__DESCRIPTION OF THE TASK__: Set down every record below exactly as written.

__Stored data entries__:
=====
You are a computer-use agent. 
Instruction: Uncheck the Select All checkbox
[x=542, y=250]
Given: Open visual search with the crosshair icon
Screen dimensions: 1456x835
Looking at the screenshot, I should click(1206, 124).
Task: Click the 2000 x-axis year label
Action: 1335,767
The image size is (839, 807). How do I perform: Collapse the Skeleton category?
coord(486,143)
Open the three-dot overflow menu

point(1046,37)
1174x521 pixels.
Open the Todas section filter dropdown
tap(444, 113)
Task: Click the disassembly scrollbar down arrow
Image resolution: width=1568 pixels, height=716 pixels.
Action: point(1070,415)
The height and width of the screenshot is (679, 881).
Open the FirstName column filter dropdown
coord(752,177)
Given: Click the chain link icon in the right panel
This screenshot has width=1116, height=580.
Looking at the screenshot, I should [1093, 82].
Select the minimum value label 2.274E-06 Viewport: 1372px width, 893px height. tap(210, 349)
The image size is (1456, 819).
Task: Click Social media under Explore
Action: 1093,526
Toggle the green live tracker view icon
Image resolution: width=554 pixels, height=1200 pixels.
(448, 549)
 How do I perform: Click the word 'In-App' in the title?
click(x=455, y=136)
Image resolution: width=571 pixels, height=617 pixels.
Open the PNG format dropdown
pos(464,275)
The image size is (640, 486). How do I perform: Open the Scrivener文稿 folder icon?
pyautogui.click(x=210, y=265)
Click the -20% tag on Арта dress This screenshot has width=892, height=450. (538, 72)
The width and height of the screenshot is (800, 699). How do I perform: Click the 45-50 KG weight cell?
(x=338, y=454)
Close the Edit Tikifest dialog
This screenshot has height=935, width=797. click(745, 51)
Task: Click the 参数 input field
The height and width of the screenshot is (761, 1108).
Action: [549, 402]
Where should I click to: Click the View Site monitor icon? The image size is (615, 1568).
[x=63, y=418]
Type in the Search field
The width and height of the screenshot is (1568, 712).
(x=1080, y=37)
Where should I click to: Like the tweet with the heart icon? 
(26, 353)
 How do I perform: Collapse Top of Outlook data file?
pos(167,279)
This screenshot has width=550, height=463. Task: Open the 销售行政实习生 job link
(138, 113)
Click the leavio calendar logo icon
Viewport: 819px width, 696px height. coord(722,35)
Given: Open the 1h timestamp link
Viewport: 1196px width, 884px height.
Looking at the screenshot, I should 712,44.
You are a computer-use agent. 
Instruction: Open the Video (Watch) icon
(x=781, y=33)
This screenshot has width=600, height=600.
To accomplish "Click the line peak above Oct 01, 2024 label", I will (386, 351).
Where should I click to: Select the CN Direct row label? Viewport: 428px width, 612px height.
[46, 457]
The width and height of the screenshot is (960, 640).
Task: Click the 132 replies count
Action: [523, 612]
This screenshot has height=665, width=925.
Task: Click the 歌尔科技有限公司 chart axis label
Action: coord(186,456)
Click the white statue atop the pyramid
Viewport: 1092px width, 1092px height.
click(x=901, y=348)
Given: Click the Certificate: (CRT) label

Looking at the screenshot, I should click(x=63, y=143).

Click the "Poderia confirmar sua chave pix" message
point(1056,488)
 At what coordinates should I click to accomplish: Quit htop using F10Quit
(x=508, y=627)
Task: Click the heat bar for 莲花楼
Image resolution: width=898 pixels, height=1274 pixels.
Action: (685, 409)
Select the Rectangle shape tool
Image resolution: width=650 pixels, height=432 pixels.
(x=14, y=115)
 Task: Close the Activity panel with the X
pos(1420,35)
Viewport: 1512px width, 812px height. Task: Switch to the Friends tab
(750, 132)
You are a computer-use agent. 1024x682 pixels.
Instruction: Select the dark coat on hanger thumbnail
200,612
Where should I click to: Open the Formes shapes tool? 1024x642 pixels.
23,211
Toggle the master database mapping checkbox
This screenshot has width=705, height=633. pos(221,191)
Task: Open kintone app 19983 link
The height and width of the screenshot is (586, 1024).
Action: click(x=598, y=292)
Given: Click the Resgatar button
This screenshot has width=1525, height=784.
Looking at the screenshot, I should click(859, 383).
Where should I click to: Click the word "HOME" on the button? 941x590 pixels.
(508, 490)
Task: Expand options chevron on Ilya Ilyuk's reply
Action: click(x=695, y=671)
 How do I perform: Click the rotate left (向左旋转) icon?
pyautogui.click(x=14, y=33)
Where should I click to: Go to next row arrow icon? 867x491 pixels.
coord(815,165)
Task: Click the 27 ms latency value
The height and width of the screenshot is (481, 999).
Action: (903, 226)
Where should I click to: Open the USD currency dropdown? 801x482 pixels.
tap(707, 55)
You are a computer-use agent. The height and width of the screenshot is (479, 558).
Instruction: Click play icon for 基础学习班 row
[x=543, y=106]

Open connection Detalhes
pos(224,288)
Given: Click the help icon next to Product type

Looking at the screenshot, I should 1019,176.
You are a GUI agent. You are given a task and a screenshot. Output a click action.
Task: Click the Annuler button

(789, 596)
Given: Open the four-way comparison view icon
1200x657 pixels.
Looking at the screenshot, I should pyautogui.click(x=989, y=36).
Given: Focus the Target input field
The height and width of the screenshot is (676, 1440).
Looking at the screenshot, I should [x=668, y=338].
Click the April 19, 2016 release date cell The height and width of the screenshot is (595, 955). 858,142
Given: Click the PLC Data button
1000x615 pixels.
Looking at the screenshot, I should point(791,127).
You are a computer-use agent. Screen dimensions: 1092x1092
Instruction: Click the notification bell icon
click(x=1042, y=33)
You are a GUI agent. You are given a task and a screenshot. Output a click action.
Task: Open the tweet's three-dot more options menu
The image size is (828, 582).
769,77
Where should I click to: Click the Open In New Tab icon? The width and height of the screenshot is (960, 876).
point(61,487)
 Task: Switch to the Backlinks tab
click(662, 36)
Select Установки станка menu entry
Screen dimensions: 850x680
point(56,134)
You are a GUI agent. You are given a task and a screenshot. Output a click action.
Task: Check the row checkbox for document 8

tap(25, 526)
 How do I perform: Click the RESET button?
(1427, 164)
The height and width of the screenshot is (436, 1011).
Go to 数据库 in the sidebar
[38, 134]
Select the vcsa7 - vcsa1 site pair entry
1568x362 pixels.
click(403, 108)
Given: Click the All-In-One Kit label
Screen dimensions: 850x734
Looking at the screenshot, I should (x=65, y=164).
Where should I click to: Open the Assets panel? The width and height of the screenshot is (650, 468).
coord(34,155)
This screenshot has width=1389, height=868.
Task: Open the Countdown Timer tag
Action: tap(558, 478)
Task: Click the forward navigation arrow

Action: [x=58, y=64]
=====
__COMPLETED EXERCISE__:
You are a computer-use agent. 
Instruction: Uncheck the Select All checkbox
[x=542, y=250]
Given: Open visual search with the crosshair icon
Screen dimensions: 1456x835
Looking at the screenshot, I should click(1206, 124).
Task: Click the 2000 x-axis year label
Action: 1335,767
The image size is (839, 807). How do I perform: Collapse the Skeleton category?
coord(486,143)
Open the three-dot overflow menu

point(1046,37)
1174x521 pixels.
Open the Todas section filter dropdown
tap(444, 113)
Task: Click the disassembly scrollbar down arrow
Image resolution: width=1568 pixels, height=716 pixels.
Action: point(1070,415)
The height and width of the screenshot is (679, 881).
Open the FirstName column filter dropdown
coord(752,177)
Given: Click the chain link icon in the right panel
This screenshot has width=1116, height=580.
Looking at the screenshot, I should [1093, 82].
Select the minimum value label 2.274E-06 Viewport: 1372px width, 893px height. tap(210, 349)
The image size is (1456, 819).
Task: Click Social media under Explore
Action: 1093,526
Toggle the green live tracker view icon
Image resolution: width=554 pixels, height=1200 pixels.
(448, 549)
 How do I perform: Click the word 'In-App' in the title?
click(x=455, y=136)
Image resolution: width=571 pixels, height=617 pixels.
Open the PNG format dropdown
pos(464,275)
The image size is (640, 486). How do I perform: Open the Scrivener文稿 folder icon?
pyautogui.click(x=210, y=265)
Click the -20% tag on Арта dress This screenshot has width=892, height=450. (538, 72)
The width and height of the screenshot is (800, 699). How do I perform: Click the 45-50 KG weight cell?
(x=338, y=454)
Close the Edit Tikifest dialog
This screenshot has height=935, width=797. click(745, 51)
Task: Click the 参数 input field
The height and width of the screenshot is (761, 1108).
Action: [549, 402]
Where should I click to: Click the View Site monitor icon? The image size is (615, 1568).
[x=63, y=418]
Type in the Search field
The width and height of the screenshot is (1568, 712).
(x=1080, y=37)
Where should I click to: Like the tweet with the heart icon? 
(26, 353)
 How do I perform: Collapse Top of Outlook data file?
pos(167,279)
This screenshot has width=550, height=463. Task: Open the 销售行政实习生 job link
(138, 113)
Click the leavio calendar logo icon
Viewport: 819px width, 696px height. coord(722,35)
Given: Open the 1h timestamp link
Viewport: 1196px width, 884px height.
Looking at the screenshot, I should 712,44.
You are a computer-use agent. 
Instruction: Open the Video (Watch) icon
(x=781, y=33)
This screenshot has width=600, height=600.
To accomplish "Click the line peak above Oct 01, 2024 label", I will (386, 351).
Where should I click to: Select the CN Direct row label? Viewport: 428px width, 612px height.
[46, 457]
The width and height of the screenshot is (960, 640).
Task: Click the 132 replies count
Action: [523, 612]
This screenshot has height=665, width=925.
Task: Click the 歌尔科技有限公司 chart axis label
Action: coord(186,456)
Click the white statue atop the pyramid
Viewport: 1092px width, 1092px height.
click(x=901, y=348)
Given: Click the Certificate: (CRT) label

Looking at the screenshot, I should click(x=63, y=143).

Click the "Poderia confirmar sua chave pix" message
point(1056,488)
 At what coordinates should I click to accomplish: Quit htop using F10Quit
(x=508, y=627)
Task: Click the heat bar for 莲花楼
Image resolution: width=898 pixels, height=1274 pixels.
Action: (685, 409)
Select the Rectangle shape tool
Image resolution: width=650 pixels, height=432 pixels.
(x=14, y=115)
 Task: Close the Activity panel with the X
pos(1420,35)
Viewport: 1512px width, 812px height. Task: Switch to the Friends tab
(750, 132)
You are a computer-use agent. 1024x682 pixels.
Instruction: Select the dark coat on hanger thumbnail
200,612
Where should I click to: Open the Formes shapes tool? 1024x642 pixels.
23,211
Toggle the master database mapping checkbox
This screenshot has width=705, height=633. pos(221,191)
Task: Open kintone app 19983 link
The height and width of the screenshot is (586, 1024).
Action: click(x=598, y=292)
Given: Click the Resgatar button
This screenshot has width=1525, height=784.
Looking at the screenshot, I should click(859, 383).
Where should I click to: Click the word "HOME" on the button? 941x590 pixels.
(508, 490)
Task: Expand options chevron on Ilya Ilyuk's reply
Action: click(x=695, y=671)
 How do I perform: Click the rotate left (向左旋转) icon?
pyautogui.click(x=14, y=33)
Where should I click to: Go to next row arrow icon? 867x491 pixels.
coord(815,165)
Task: Click the 27 ms latency value
The height and width of the screenshot is (481, 999).
Action: (903, 226)
Where should I click to: Open the USD currency dropdown? 801x482 pixels.
tap(707, 55)
You are a computer-use agent. The height and width of the screenshot is (479, 558).
Instruction: Click play icon for 基础学习班 row
[x=543, y=106]

Open connection Detalhes
pos(224,288)
Given: Click the help icon next to Product type

Looking at the screenshot, I should 1019,176.
You are a GUI agent. You are given a task and a screenshot. Output a click action.
Task: Click the Annuler button

(789, 596)
Given: Open the four-way comparison view icon
1200x657 pixels.
Looking at the screenshot, I should pyautogui.click(x=989, y=36).
Given: Focus the Target input field
The height and width of the screenshot is (676, 1440).
Looking at the screenshot, I should [x=668, y=338].
Click the April 19, 2016 release date cell The height and width of the screenshot is (595, 955). 858,142
Given: Click the PLC Data button
1000x615 pixels.
Looking at the screenshot, I should point(791,127).
You are a computer-use agent. Screen dimensions: 1092x1092
Instruction: Click the notification bell icon
click(x=1042, y=33)
You are a GUI agent. You are given a task and a screenshot. Output a click action.
Task: Open the tweet's three-dot more options menu
The image size is (828, 582).
769,77
Where should I click to: Click the Open In New Tab icon? The width and height of the screenshot is (960, 876).
point(61,487)
 Task: Switch to the Backlinks tab
click(662, 36)
Select Установки станка menu entry
Screen dimensions: 850x680
point(56,134)
You are a GUI agent. You are given a task and a screenshot. Output a click action.
Task: Check the row checkbox for document 8

tap(25, 526)
 How do I perform: Click the RESET button?
(1427, 164)
The height and width of the screenshot is (436, 1011).
Go to 数据库 in the sidebar
[38, 134]
Select the vcsa7 - vcsa1 site pair entry
1568x362 pixels.
click(403, 108)
Given: Click the All-In-One Kit label
Screen dimensions: 850x734
Looking at the screenshot, I should (x=65, y=164).
Where should I click to: Open the Assets panel? The width and height of the screenshot is (650, 468).
coord(34,155)
This screenshot has width=1389, height=868.
Task: Open the Countdown Timer tag
Action: tap(558, 478)
Task: Click the forward navigation arrow

Action: [x=58, y=64]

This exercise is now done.